Notes: only an element's own text is recorded (so a parent and child never double-report the same string); text churn in a live region is auto-excluded by the same settle pass that guards styles; and the certification CLI (styleproof-diff) is deliberately left content-blind.

Optional: React component layer (advisory)

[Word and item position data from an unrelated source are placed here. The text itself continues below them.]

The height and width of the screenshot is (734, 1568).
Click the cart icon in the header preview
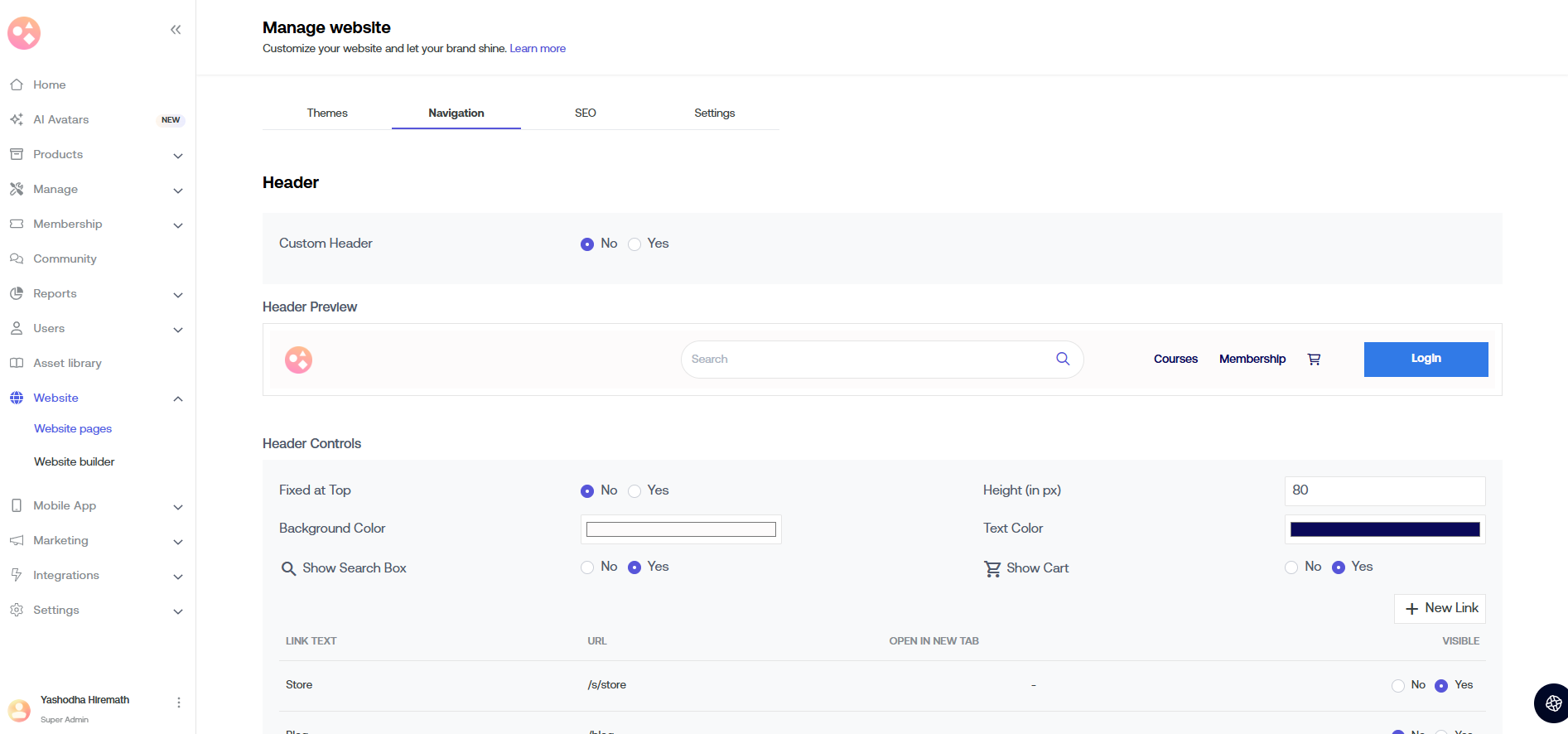coord(1314,360)
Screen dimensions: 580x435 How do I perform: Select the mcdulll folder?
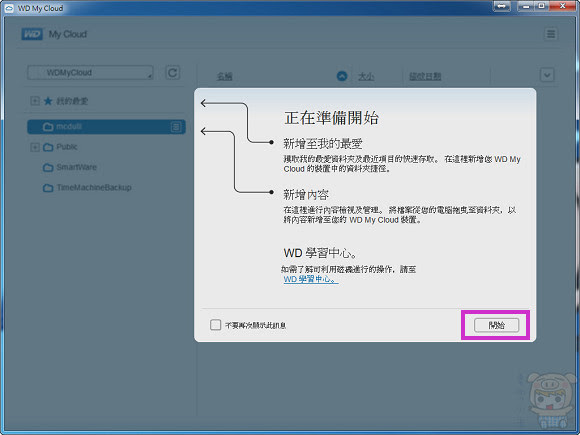(106, 127)
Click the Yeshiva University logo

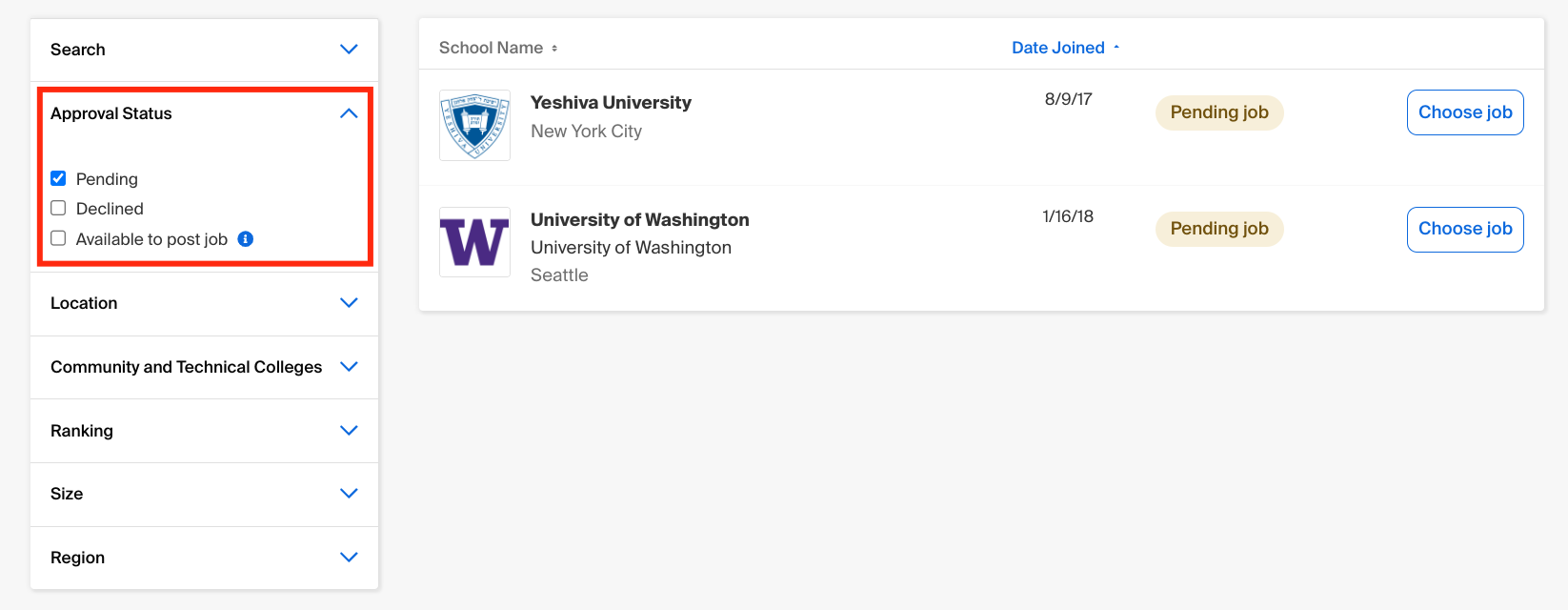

For a React app, knowing which component rendered an element is often the fastest way to read a change. Off by default, opt in with captureComponent:

// styleproof.spec.ts — record the React component + props behind each element
defineStyleMapCapture({ surfaces: SURFACES, dir: process.env.STYLEMAP_DIR, captureComponent: true });

Capture reads the React fiber in-page (__reactFiber$*/__reactProps$* on React 17+, __reactInternalInstance$* on ≤16) and records the component display name plus a sanitized subset of its props (primitives only — children, handlers, and objects are dropped) on ElementEntry.component. The report then names the element — React component: Button (variant=primary, size=sm) — instead of showing a bare <button>.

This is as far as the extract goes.